An email sent by Volt Monday morning to its employees contained a paragraph and a half long epilogue discussing the “considerable turmoil” of the present economy before going on to explain that they plan to “participate in some key cost containment initiatives.”
“If you feel this is unfair and a breach of contract, as I do, I encourage you not to agree to these new contract terms. By uniting as valuable people who work at Microsoft we can show our concern and force an alternate course of action,” said Palios in an address to fellow Microsoft contractors.
Volt distributed an addendum to employee contracts requesting that all contractors lend their signatures by the close of business Tuesday, March 3. “Before we lawyer up,” as an anonymous Volt employee put it.
Tacoma labor attorney James Beck termed the rush in getting the addendum agreed to and signed in such a short amount of time suspicious.
“It's always best for
“Generally if you're given a contract that's enforceable you're going to have to provide something else, a return, to support the change in the contract,” added Beck.
“We have evaluated all pay rates for our Microsoft agency temporary workers and have concluded that we will be asking each of you to share in these measures by accepting a 10% reduction in your pay rate,” read the request Monday morning. One might question how there is reciprocal “sharing” when the entire burden of the cut is being pushed onto the shoulders of contractors, which translates into zero loss for the contracting agency.
Microsoft has a legacy of being poised securely at the cusp between the present and the future of technology. It has another legacy, though mostly unknown except to insiders, of their less-than-equal treatment of contractors.
Microsoft is not alone in being guilty of contractors being taken advantage of.
IT consulting firms across the region have been taking similar actions against contractors. Just before the holidays Neudesic, a Bellevue technology solutions company, retracted half of the money promised in the form of bonuses in the original contracts.

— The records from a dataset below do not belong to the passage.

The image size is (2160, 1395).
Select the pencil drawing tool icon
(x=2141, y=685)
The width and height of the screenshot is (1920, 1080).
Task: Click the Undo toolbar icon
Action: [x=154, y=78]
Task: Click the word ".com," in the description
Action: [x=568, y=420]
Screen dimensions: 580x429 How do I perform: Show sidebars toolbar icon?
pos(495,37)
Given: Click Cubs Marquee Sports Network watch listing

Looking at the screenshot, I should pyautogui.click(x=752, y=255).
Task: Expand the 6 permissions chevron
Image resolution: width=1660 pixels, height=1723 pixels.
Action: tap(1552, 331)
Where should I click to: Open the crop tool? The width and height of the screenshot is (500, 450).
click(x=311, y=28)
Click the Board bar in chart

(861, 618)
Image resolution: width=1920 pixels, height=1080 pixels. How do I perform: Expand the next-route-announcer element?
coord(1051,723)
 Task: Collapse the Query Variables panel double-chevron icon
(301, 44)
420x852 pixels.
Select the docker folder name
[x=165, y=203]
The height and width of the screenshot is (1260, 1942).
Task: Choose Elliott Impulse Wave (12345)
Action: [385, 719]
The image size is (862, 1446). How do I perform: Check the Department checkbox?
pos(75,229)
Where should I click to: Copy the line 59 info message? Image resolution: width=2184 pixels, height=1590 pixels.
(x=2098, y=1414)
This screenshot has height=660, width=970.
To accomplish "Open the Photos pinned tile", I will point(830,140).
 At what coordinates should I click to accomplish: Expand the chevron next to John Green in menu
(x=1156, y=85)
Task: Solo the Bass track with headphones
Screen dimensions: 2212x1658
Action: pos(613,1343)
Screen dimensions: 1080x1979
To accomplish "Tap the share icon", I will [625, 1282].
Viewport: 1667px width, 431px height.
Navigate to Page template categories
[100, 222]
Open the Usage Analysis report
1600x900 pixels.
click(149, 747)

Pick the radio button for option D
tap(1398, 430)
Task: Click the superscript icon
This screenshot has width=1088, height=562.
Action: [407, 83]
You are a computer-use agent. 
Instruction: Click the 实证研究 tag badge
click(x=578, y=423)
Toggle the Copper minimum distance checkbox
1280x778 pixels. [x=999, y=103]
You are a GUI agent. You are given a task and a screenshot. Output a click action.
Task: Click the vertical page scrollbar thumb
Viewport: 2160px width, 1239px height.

The IT industry is notorious for middle men taking huge percentages of the contractor's billing rate, as well as for dropping employees the minute they're not billable. Many industries have standardized rates as to what a middle man can take off the top. The entertainment industry, as an example, allows an agent to take a standard ten percent of the client's billing rate.
Beck named the lack of central organization, a factor present for Boeing workers for example, as a possibility as to why IT workers are not unionized.
The following weeks will show whether IT workers in tough economic times will organize or fold.